[TASK BRIEF] Reproduce the whole of the data exactly.

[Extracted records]
=====
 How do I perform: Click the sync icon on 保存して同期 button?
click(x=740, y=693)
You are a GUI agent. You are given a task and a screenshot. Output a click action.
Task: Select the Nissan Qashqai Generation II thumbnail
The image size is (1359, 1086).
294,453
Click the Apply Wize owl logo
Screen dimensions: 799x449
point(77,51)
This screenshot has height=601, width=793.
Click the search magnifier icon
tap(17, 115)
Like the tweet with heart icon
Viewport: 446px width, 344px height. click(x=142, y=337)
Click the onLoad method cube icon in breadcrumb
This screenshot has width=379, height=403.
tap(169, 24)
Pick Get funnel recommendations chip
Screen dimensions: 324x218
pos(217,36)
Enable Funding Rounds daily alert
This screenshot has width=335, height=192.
=====
[FINISHED EXERCISE]
 How do I perform: Click the sync icon on 保存して同期 button?
click(x=740, y=693)
You are a GUI agent. You are given a task and a screenshot. Output a click action.
Task: Select the Nissan Qashqai Generation II thumbnail
The image size is (1359, 1086).
294,453
Click the Apply Wize owl logo
Screen dimensions: 799x449
point(77,51)
This screenshot has height=601, width=793.
Click the search magnifier icon
tap(17, 115)
Like the tweet with heart icon
Viewport: 446px width, 344px height. click(x=142, y=337)
Click the onLoad method cube icon in breadcrumb
This screenshot has width=379, height=403.
tap(169, 24)
Pick Get funnel recommendations chip
Screen dimensions: 324x218
pos(217,36)
Enable Funding Rounds daily alert
This screenshot has width=335, height=192.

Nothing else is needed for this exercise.